■ Material provided
....
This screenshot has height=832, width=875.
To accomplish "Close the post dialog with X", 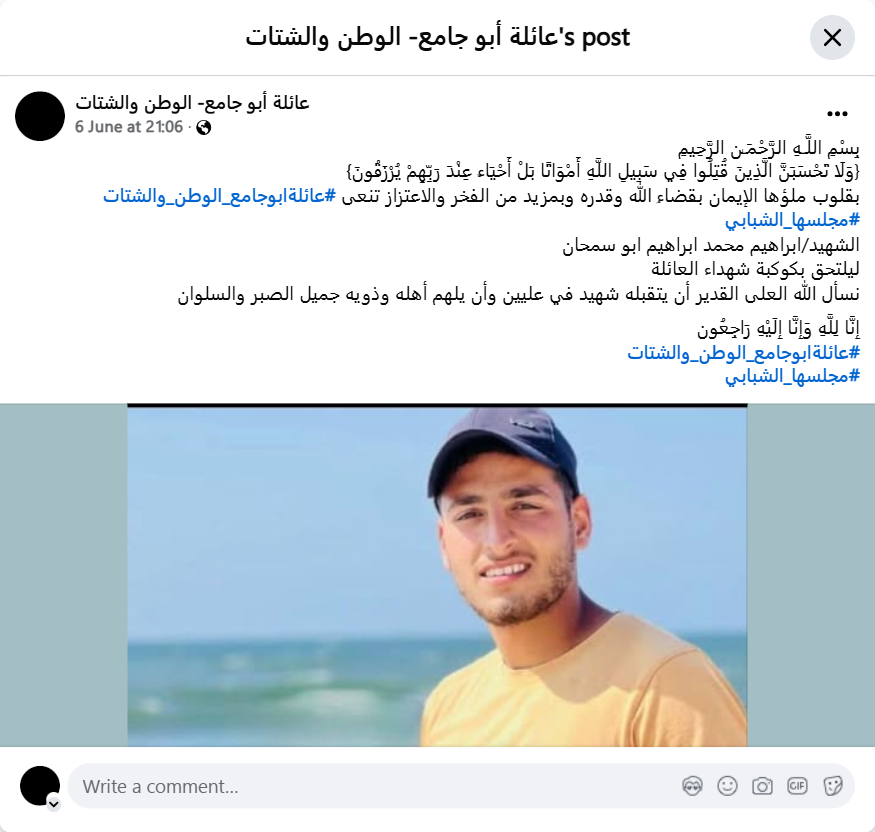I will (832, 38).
....
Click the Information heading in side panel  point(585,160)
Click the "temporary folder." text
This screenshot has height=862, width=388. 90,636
....
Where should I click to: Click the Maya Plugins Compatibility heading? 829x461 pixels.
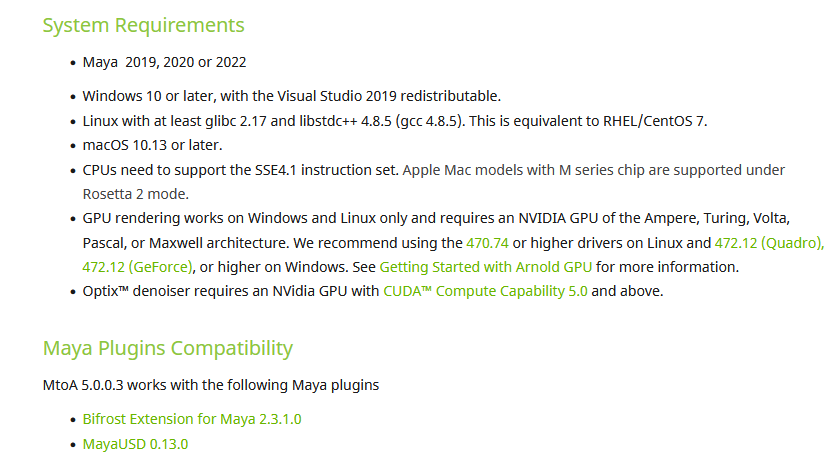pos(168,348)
....
■ What is expected
Express the entries starting at the line that contains "Where should I" and ending at the line that contains "pos(168,348)" as a Markdown table with the columns Row and Line, leaving out blank lines and the pictures.

■ Solution for this problem
| Row | Line |
|---|---|
| 1 | Where should I click to: Click the Maya Plugins Compatibility heading? 829x461 pixels. |
| 2 | pos(168,348) |